The ability to perform real-time analytics to drive personalization is critical to making customers happy. Let’s look at some of the tools and use cases.
Today’s app users are notoriously impatient; not only do they demand new, delightful experiences that engage and inspire, they demand them at lightning speeds.
Most of us take it for granted, for example, that Expedia will present on-the-spot companion car rental offers to go with the flights we just booked, Chase Bank will identify fraudulent activity on our credit cards before a charge is authorized, and Spotify will always know the perfect song to play next without missing a beat.
But while users may have the luxury of taking the real-time nature of these personalized experiences for granted, application developers do not. The ability to instantaneously perform the analytics that fuel real-time personalization is critical not only in avoiding the ire of impatient users but, often, in generating the follow-on business. After all, there’s little point in presenting car rental suggestions (based on a resource-consuming analysis of a user’s travel itinerary, attributes, and past and present buying behavior) if the user has already left the app.

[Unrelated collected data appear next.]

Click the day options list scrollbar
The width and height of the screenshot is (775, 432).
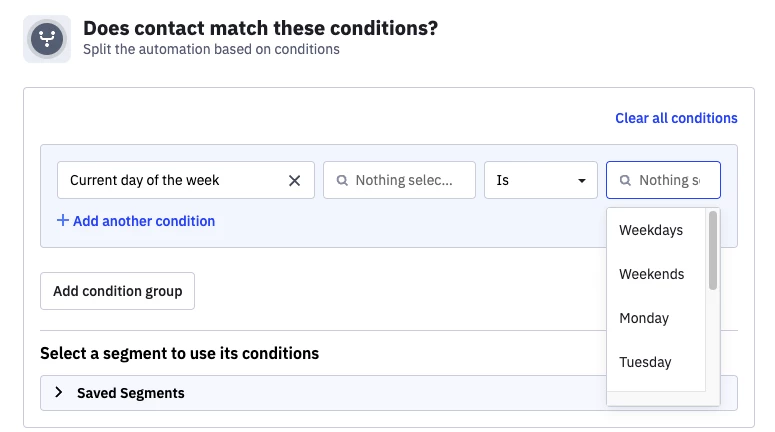713,250
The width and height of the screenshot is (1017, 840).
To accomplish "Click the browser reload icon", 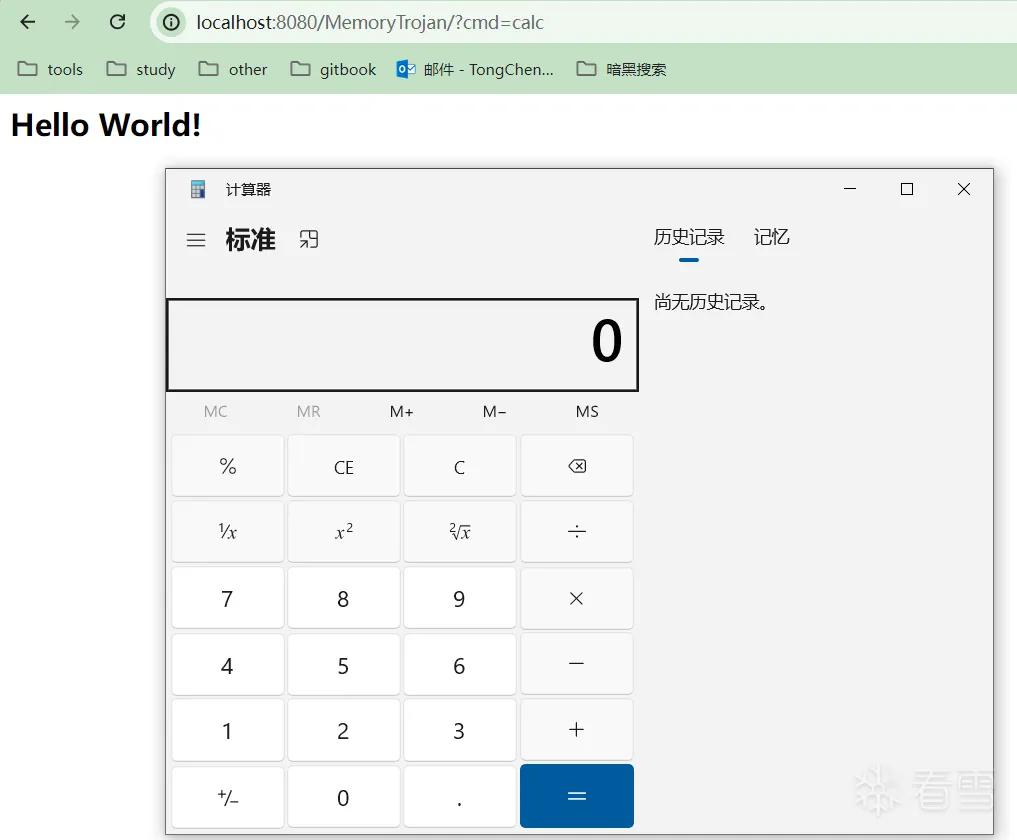I will coord(117,22).
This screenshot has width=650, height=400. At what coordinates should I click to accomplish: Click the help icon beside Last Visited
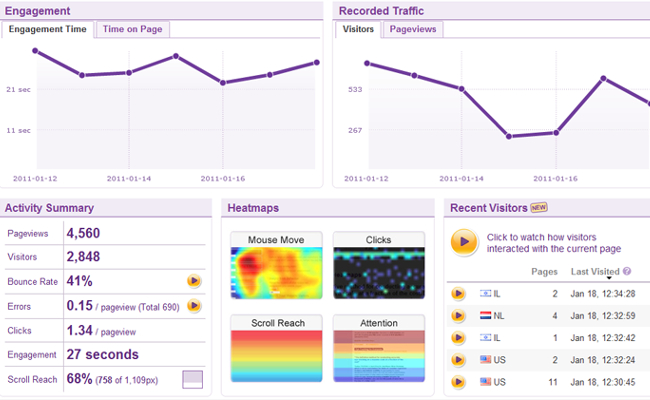click(627, 271)

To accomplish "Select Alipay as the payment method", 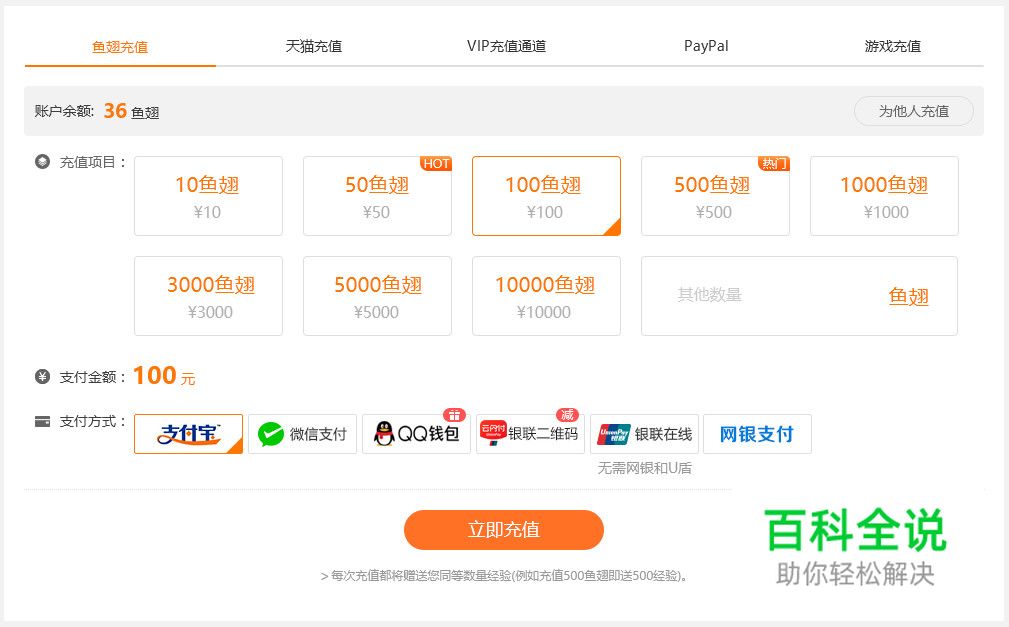I will coord(188,433).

Real-world Use Cases for Real-time Analytics
Apps employ real-time analytics to create all manner of ingenious personalized user experiences, but the majority of them fall into one of three common use case categories.
Probably the most common use of real-time analytics is in presenting recommendations to users. At their essence, recommendations are predictions. Their intention is to anticipate (i.e. predict) that which will keep a user engaged.
Within a recommendations system, an application basically says, “Because of X, we recommend Y.” X can represent something as simple as a static user attribute such as gender, age, or marital status. Or, X can represent a complicated algorithm that takes into account everything known about a user, from their demographics, preferences, geolocation, interests, correlations to other users, past habits… all the way to their most recent behavior a few (milli)seconds earlier.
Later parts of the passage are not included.